Who fingered Fred (Trump)
Hate can lurk beneath the most pleasant, unoffensive exterior. It cringes deep in the channels that marrow through the jaw-bones of the most docilely silent asses. Look in the mirror. Is the image you see painted with white? Is it white to your chagrin, to your shit-eating grin? Can you see Charlottesville in the background? Can you easily imagine the angered young men, now identifiable, wearing starch white peaked sheets? Can you see the man who swore an oath to preserve, protect, and defend the constitution of the United States (the one the founding fathers wrote) embracing the hooded mobs? If you answered yes to just one of these, I would take another hard look. What are you really? Who the hell are you? What have you been telling yourself and others you are? Rachel Maddow, who scrupulously tenders her show to be objective, pointed out in her MSNBC show that many of the alt-right comprise young angry men. They are frustrated young men who have been failures with women and other aspirations. These are the putzes whose arms suddenly rise to a full 90 degrees from a nascent part of their being.

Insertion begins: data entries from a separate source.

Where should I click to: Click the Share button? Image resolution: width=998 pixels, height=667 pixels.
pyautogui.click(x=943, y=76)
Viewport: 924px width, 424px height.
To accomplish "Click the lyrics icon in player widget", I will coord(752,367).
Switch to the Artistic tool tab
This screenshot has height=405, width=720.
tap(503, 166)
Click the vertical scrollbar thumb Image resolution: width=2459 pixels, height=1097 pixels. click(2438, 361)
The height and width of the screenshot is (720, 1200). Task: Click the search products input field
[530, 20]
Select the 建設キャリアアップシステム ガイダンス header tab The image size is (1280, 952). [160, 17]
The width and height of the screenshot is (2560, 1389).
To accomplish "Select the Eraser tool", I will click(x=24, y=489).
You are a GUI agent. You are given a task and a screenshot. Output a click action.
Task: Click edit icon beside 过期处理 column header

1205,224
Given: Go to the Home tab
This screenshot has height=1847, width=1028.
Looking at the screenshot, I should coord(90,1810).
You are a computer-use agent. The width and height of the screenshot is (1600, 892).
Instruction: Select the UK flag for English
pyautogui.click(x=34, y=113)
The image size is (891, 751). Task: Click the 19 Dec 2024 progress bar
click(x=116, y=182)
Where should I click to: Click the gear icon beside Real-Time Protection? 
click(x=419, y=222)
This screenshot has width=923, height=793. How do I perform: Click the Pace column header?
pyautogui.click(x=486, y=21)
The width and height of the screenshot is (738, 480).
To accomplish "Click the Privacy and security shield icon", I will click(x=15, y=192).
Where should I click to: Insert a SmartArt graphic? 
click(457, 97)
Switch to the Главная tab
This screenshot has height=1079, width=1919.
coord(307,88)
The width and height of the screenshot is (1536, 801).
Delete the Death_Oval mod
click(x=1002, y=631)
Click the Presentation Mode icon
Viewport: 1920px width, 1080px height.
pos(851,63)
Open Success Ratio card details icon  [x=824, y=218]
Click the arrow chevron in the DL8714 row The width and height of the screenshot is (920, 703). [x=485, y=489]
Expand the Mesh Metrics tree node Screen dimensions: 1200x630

The truth of this is sketchy, but police records from 1927 show that 22-year-old Fred Trump was arrested in the Queens borough of New York at a KKK rally. Decades later, when confronted with the incident, Fred's son Donald profusely repeated that “It never happened.” My money's on that it (like the Holocaust) happened. Donald was born almost a decade later. The behavior, the intolerance, the paranoia and bigoted mentality was passed on to him. Many stories of his learning the real estate business at his father's side suggest he learned to hate, to not rent to blacks, to know stereotypes like wanting Jews only for lawyers and accountants. It is glaringly obvious he was never taught of the consequences of those ideas, the long-term ramifications of those prejudices. So, surprise, surprise, it is a product, a benefactor of ignorance that we have resting his fat can in the chair that launched so many decisions to build a democracy. I doubt he even knows the half of history, of the teeth pulling progress of civil rights through the decades. As Orthodox Jews it see like a safe assumption that Jarred and Ivanka know of the centuries of oppression, of the calculated attempts at the annihilation of Jews. They are either a ganz shande (total shame) fΓΌr the Jews, or father Trump is too self-absorbed to listen. He does not care about any consequences except those that might steer his nail-biting base away. I also believe there is little communication in the Trump family. Daughter and son-in-law never gave dad a history lesson. You lean to hate or not to hate. You learn the consequences of hate. And, if given the education, you choose to pay close attention to or ignore the lessons.